If a line in the records below holds the word "will", copy it.

THE INPUT =>
━━━━━━━━

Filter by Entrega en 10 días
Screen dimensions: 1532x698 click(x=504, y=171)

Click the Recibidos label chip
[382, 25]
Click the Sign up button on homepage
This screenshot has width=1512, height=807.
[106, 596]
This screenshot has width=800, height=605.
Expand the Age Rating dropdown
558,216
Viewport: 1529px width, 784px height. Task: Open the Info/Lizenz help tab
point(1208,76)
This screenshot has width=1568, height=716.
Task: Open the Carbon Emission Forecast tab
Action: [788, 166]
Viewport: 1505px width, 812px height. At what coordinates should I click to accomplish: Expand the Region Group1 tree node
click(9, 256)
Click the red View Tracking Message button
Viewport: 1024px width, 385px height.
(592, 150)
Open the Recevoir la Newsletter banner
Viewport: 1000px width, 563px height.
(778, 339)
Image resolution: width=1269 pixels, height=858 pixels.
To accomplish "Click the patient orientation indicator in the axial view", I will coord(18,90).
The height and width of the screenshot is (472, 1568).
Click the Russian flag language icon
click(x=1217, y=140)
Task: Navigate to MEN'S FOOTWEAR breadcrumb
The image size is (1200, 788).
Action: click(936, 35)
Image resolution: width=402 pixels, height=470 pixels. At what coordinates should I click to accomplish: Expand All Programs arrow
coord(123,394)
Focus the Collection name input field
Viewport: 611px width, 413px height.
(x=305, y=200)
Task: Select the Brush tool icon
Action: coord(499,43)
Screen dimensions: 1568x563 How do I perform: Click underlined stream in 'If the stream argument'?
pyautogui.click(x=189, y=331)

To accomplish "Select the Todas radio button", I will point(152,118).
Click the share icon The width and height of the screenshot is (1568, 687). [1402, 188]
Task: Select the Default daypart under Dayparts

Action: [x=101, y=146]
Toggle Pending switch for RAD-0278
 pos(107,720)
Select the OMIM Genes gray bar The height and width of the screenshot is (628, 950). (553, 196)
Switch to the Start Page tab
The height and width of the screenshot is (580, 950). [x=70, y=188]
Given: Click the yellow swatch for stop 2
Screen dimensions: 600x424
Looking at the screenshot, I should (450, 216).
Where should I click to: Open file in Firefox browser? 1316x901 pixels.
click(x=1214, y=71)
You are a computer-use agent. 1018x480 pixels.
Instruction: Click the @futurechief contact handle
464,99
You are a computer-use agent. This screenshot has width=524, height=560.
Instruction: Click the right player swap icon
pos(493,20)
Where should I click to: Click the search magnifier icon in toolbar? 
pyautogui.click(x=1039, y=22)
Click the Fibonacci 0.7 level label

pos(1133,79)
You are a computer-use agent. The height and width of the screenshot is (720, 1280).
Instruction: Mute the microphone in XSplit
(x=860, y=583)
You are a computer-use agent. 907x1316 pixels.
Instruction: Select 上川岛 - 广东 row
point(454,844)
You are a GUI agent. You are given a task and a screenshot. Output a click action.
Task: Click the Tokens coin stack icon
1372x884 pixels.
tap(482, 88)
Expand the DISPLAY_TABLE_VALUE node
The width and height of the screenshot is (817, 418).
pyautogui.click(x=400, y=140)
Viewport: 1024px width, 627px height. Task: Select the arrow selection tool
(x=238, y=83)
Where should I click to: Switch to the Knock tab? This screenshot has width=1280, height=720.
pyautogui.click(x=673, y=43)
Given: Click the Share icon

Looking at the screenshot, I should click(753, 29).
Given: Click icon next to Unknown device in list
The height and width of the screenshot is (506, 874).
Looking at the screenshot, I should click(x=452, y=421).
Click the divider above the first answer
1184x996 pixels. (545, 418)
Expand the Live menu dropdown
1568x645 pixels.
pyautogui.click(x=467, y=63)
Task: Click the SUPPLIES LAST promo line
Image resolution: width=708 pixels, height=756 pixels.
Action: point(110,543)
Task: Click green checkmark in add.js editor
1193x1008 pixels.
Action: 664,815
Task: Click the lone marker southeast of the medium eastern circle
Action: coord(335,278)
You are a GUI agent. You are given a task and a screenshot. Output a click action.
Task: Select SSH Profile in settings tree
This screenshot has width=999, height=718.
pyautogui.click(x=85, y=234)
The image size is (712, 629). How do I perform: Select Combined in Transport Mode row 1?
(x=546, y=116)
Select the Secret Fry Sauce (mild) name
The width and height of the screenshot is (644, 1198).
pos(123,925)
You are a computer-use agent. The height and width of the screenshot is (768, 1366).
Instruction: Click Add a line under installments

━━━━━━━━

TASK RESPONSE =>
To accomplish "Click the patient orientation indicator in the axial view", I will coord(18,90).
To accomplish "Select the Todas radio button", I will point(152,118).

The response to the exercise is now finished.